No me gusta generalizar, pero uno de los temas que me ha llamado la atención es la pertenencia a un lugar determinado y cómo este se recrea a través de la distancia. Es una mirada forjada en la memoria, nostálgica e imaginativa hacia el continente. ¿Qué es Latinoamérica? ¿Es una cuestión geopolítica, ideológica, una identidad cultural, social o política…? A juzgar por las obras de los artistas con los que he trabajado, América Latina es un territorio para la ficción. Precisamente estamos trabajando junto a la artista argentina Valeria Schwarz en un nuevo proyecto que presentará a artistas latinoamericanos de la diáspora. En la exposición que curé hace un tiempo "¿Qué significa ser chino?", un grupo de artistas recreó a través de la fantasía y la memoria una lengua, un origen y un pasado familiar desconocidos. Se trataba sobre una China ficticia, un conjunto de ideas sobre el imaginario chino. Es un tema que se puede aplicar a cualquier país, pues el fenómeno migratorio es global y usé el concepto "China" como pretexto para hablar de esos temas. En la expo, el artista peruano de origen chino-alemán, David Zink Yi, por ejemplo, imaginó la mezcla interracial de un chino con una negra peruanos de la que nace una niña negra con ojos chinos, símbolo de la mezcla y de la integración positivas. Los sonidos del cajón afroperuano y la percusión china se escuchaban como música de fondo generando un ritmo contagiante. El trabajo de Zink Yi tematiza no solo la migración, sino también la esclavitud negra y la semiesclavitud china en el Perú. Más allá de hablar sobre China o sobre la diáspora, para mí tiene que ver con la mezcla cultural que enriquece a los pueblos y cómo nos apropiamos de ella, la hacemos nuestra. Y esa mezcla o contagio cultural existe en el Perú desde hace mucho tiempo.

¿Cómo conectarías Berlín, tu ciudad actual, y Lima, la ciudad en la que creciste?

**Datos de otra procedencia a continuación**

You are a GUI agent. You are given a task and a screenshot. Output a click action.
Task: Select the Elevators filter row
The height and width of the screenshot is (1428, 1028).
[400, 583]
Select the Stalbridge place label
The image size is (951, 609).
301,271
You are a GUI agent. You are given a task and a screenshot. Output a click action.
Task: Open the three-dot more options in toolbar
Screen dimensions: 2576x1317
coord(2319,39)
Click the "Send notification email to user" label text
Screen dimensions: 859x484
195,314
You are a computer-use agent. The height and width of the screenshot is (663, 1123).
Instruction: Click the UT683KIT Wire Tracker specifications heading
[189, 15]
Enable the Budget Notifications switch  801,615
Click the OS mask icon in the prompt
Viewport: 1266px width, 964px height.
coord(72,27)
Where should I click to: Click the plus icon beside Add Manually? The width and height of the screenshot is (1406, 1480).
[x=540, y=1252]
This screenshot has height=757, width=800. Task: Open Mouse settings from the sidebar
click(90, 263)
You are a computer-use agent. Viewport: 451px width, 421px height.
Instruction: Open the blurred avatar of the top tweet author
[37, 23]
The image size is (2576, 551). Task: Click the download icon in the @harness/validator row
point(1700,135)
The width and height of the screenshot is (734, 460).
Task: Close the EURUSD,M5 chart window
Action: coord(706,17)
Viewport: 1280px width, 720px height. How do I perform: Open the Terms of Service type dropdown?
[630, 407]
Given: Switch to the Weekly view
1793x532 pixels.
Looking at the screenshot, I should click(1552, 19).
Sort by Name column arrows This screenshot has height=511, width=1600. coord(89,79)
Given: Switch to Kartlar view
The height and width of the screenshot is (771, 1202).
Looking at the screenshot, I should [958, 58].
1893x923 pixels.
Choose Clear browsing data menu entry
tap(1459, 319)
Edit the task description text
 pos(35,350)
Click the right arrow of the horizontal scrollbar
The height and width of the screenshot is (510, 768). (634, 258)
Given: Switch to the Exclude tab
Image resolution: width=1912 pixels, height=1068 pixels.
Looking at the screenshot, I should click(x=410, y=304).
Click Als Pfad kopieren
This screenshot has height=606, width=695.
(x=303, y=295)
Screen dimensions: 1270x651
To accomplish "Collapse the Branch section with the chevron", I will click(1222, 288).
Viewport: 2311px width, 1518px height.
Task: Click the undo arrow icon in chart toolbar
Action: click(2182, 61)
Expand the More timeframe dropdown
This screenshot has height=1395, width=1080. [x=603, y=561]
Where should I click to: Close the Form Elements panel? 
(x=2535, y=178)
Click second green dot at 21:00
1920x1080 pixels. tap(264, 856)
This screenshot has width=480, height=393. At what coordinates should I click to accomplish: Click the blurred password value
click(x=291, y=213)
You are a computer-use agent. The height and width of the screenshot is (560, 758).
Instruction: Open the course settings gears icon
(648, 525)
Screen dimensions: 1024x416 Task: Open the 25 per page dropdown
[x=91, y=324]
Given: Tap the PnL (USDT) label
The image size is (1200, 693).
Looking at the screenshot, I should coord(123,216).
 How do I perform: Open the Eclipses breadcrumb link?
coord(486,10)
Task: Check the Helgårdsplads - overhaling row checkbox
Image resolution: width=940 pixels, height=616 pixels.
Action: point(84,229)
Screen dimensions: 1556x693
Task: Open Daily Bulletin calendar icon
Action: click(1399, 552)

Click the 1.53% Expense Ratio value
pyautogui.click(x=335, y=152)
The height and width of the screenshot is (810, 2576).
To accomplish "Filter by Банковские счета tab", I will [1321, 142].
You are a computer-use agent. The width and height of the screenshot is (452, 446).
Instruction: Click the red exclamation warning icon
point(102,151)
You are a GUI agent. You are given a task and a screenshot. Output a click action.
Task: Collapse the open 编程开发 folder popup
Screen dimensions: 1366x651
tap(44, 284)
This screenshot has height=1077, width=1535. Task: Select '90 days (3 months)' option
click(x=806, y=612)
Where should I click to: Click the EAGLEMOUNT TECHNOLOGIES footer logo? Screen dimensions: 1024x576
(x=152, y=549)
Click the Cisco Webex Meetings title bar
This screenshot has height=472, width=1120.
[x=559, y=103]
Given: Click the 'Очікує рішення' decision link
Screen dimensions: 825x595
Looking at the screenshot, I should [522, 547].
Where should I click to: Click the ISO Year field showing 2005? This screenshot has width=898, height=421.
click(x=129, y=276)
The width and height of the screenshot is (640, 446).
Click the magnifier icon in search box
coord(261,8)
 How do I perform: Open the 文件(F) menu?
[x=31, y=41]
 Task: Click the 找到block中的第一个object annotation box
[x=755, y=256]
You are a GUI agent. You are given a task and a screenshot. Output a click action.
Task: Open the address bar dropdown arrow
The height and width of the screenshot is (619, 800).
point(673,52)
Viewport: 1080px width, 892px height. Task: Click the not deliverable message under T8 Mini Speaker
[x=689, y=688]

Lima es gigante y es muchas Limas a la vez, es Miraflores y es los pueblos jóvenes. En ese sentido, Berlín es más homogénea, aunque los barrios se distinguen entre sí, principalmente por motivos ideológicos y no necesariamente por plata. La gente se muda de una zona a otra porque le interesa el arte, porque es de izquierdas o de derechas, tiene hijos o no quiere tenerlos. Tú te identificas con tu barrio y vives con gente que piensa más o menos como tú. En Lima, en cambio, si alguien vive en La Molina es porque puede pagarse una casa ahí y si vive en San Juan de Lurigancho es porque no le queda otra. La alcaldesa Susana Villarán se fue a vivir a un barrio marginal y la miraban y le preguntaban: ¿qué hace una blanca pituca aquí? Y, por supuesto, pasa al revés también de forma aún más radical. Alemania tiene fama de ser un país racista y carga el holocausto a sus espaldas, pero nunca he sentido aquí –al menos no en Berlín– el clasismo y el racismo irrespirables de Lima.